Purpose: Inflammatory bowel disease (IBD) patients are at increased risk of infection secondary to underlying disease and the immunosuppressive therapies used. Although evidence supports routine vaccination of IBD patients, many opportunities to vaccinate this vulnerable population are missed. The purpose of this research was to assess vaccination rates for IBD patients receiving tumor necrosis alpha (TNF-α) therapy and compare the vaccination rates to rheumatoid arthritis (RA) patients receiving TNF-α therapy.
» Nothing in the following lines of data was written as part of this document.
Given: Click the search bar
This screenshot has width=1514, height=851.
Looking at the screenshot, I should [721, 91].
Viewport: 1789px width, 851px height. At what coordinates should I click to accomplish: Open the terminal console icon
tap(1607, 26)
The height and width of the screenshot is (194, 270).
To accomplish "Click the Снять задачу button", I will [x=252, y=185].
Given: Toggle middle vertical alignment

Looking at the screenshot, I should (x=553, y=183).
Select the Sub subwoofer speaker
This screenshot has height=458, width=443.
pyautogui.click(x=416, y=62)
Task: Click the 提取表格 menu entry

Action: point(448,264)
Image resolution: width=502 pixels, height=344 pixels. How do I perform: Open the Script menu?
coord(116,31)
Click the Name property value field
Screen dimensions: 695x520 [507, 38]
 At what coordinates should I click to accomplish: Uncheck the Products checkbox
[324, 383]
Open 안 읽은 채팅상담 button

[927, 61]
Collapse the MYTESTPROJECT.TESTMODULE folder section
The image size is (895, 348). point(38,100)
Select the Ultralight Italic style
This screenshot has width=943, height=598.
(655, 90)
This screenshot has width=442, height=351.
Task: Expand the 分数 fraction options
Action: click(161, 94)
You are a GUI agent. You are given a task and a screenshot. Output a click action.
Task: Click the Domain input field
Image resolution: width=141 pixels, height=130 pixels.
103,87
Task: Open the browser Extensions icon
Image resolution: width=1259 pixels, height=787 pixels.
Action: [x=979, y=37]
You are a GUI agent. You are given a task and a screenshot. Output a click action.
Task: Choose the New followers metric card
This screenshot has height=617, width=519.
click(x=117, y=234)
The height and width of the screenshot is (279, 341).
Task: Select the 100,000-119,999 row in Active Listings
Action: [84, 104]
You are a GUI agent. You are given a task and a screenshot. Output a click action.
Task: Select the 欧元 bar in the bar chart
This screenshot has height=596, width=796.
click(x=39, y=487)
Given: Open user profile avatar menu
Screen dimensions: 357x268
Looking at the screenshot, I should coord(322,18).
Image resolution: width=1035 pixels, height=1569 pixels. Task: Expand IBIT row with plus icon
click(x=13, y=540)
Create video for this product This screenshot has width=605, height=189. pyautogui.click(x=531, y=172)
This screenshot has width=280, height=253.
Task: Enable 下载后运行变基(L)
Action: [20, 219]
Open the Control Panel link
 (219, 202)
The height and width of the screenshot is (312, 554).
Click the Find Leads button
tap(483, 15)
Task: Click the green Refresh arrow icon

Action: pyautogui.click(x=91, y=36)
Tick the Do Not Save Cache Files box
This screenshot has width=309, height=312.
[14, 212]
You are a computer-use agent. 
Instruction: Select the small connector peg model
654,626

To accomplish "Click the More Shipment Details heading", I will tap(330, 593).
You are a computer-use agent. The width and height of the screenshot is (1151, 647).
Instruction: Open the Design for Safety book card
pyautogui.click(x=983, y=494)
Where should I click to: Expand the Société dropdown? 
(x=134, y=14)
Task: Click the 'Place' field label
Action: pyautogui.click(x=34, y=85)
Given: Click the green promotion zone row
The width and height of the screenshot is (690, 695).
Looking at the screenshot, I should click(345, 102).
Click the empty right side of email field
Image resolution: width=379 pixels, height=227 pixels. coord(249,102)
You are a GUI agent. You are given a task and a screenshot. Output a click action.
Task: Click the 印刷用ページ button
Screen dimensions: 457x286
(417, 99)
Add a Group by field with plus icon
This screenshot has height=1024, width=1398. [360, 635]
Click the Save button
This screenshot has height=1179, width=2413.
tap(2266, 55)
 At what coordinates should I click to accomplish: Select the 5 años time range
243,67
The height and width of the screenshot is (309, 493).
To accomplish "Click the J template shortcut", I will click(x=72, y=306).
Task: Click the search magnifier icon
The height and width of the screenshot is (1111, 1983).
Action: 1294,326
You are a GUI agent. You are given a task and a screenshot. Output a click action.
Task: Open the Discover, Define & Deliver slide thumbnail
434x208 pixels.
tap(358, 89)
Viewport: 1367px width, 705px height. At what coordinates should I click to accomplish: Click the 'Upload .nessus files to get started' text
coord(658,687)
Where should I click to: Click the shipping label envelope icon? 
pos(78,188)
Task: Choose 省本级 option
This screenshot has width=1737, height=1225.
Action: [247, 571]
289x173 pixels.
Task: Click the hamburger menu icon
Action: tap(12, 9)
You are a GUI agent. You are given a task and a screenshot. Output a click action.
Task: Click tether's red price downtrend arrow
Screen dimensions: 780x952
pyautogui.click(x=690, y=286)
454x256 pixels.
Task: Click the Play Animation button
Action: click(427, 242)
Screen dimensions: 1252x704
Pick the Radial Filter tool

Methods: All patients receiving at least one dose of TNF-α medication during a 44 month period were obtained using the pharmacy computer system and were randomly selected for study inclusion. Included subjects had a diagnosis of IBD or RA. Patients with multiple autoimmune disease were excluded. Influenza, pneumococcal, hepatitis A, and hepatitis B vaccination rates were manually obtained from the patients’ electronic medical records. Baseline patient characteristics were summarized using descriptive statistics with comparisons for each cohort. Differences in vaccination or screening between treatment cohorts were assessed using chi-square test (categorical measures) or t-tests (continuous measures) of independence. Statistical significance was determined at the 0.05 level.
Results: A total of 48 patients were evaluated (24 IBD, 24 RA). Half of the IBD patients received at least 75% of annual influenza vaccinations during the study period, compared with 54% of RA patients (p=NS). Pneumococcal vaccine was received in 75% and 79% of IBD and RA subjects, respectfully (p=NS). Hepatitis A vaccination occurred more frequently in IBD patients than RA patients; 37.5% vs. 16.7%, respectively (p=0.193). Similarly, hepatitis B vaccination was more common in IBD (58.3%) compared with RA (29.2%) patients (p=0.08).
Conclusion: Rates of influenza and pneumococcal vaccinations were similar among IBD and RA patients. Although not statistically significant, IBD patients were more likely to receive hepatitis A and B vaccination than RA patients. Opportunities exist to improve vaccination rates in both IBD and RA patients.